Work required – Look through the entries that follow and return each line that has the string "computer".

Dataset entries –
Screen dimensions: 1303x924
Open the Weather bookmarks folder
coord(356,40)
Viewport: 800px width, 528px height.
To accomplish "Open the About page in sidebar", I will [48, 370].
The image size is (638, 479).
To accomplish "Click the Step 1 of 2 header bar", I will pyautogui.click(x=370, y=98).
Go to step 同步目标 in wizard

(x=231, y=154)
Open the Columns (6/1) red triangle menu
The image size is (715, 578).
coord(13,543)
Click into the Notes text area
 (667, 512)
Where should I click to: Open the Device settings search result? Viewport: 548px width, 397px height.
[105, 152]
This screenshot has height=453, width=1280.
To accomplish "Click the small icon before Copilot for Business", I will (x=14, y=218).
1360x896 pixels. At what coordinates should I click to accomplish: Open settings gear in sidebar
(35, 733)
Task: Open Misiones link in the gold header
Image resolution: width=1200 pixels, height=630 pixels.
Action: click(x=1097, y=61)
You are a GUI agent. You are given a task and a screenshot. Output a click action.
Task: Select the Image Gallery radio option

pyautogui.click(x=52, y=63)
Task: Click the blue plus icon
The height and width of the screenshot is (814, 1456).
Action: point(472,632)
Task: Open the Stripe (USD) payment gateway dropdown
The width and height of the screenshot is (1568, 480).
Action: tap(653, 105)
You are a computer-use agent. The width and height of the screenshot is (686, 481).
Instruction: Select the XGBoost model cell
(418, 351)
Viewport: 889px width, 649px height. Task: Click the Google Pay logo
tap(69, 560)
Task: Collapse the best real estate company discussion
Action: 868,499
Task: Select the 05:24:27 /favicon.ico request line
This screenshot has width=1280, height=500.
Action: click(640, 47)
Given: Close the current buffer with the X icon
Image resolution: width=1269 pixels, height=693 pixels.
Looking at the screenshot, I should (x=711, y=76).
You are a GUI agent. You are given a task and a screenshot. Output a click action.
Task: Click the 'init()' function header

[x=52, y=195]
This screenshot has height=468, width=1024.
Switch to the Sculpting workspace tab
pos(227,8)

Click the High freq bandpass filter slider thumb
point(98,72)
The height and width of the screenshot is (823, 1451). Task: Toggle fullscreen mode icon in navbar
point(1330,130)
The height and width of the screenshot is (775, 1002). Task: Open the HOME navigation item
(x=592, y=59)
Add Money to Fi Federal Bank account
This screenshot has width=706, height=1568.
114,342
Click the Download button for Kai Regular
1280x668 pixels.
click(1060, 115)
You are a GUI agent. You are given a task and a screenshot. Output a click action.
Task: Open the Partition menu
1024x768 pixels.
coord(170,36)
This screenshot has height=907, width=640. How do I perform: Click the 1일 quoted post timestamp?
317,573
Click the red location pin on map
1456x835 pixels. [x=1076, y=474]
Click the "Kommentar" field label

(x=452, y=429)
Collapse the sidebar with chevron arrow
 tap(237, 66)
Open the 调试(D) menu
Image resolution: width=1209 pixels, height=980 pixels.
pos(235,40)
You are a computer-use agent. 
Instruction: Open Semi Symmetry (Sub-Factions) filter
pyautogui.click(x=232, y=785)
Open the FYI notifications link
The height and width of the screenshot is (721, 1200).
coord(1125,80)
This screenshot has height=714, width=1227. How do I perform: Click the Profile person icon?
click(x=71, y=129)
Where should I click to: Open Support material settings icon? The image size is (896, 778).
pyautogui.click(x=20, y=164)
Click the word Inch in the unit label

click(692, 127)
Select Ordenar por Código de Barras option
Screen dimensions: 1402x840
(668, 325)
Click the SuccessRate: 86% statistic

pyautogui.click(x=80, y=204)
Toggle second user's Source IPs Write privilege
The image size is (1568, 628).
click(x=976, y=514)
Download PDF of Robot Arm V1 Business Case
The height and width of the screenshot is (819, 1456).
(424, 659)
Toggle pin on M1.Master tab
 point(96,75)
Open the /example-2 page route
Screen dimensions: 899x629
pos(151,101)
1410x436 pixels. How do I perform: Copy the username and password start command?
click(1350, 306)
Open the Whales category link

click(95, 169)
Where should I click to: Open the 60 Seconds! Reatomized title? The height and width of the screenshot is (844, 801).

Task result –
You are a computer-use agent. The width and height of the screenshot is (686, 481).
You are a computer-use agent. 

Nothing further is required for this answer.